Foreign Economic Risks
We begin our brief tour of foreign economies with a quick look at recent volatility in the U.K. bond market and its global fallout.
On September 23, the new administration in the U.K. announced a new fiscal plan to spur growth from supply-side reform and tax cuts. However, this focus on fiscal stimulus was at odds with restrictive monetary policy from the Bank of England and risked a further escalation of already-high inflation.

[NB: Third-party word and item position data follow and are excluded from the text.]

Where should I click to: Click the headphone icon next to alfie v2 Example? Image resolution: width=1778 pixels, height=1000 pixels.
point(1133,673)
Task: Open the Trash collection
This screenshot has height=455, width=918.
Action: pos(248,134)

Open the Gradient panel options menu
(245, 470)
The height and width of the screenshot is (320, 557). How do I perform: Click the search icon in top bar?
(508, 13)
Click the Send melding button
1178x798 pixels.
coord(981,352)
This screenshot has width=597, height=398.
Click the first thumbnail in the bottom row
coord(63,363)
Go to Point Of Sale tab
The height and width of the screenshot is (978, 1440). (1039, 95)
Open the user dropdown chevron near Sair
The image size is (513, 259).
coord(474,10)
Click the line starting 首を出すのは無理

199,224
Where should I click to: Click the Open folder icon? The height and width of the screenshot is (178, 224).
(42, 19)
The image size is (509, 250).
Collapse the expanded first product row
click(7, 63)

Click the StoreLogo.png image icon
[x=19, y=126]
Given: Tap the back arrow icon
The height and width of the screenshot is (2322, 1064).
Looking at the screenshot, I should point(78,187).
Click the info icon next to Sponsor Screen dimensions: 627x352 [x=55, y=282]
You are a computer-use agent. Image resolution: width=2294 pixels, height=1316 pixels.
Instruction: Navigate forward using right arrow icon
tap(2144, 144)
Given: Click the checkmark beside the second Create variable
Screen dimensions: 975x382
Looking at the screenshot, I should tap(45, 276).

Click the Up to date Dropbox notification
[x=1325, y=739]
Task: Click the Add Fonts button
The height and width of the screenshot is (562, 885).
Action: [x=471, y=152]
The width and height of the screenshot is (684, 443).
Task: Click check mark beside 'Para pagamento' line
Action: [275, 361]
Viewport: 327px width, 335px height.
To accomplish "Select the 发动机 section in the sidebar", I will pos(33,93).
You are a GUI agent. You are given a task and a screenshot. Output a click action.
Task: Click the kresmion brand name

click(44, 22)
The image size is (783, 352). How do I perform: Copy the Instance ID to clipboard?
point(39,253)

The lack of any funding details also raised concerns about an unsustainably higher debt burden and sent U.K. bond yields soaring. This upward spiral in bond yields was further exacerbated by forced liquidation of U.K. long-term bonds, also known as gilts, by local pension funds.
The unexpected rise in U.K. bond yields spread through the global bond and currency markets. This contagion is seen clearly in Figure 1.
Source: FactSet as of October 12, 2022
Immediately after the initial announcement, the 30-year U.K. gilt bond yield (shown in green) rose by more than 100 basis points to almost 5%. The spike in U.K bond yields reverberated across the globe. The 10-year U.S. bond yield (dark blue) moved higher by 50 basis points to almost 4% and the U.S. dollar strengthened against the British pound (light blue) by more than 5%. Higher bond yields and the strong dollar, in turn, sent U.S. stocks significantly lower at the end of September.
The rise in U.K. bond interest rates also highlighted another vulnerability for the global economy. As much as higher interest rates crowd out consumer spending in any economy, the problem is particularly severe in foreign economies.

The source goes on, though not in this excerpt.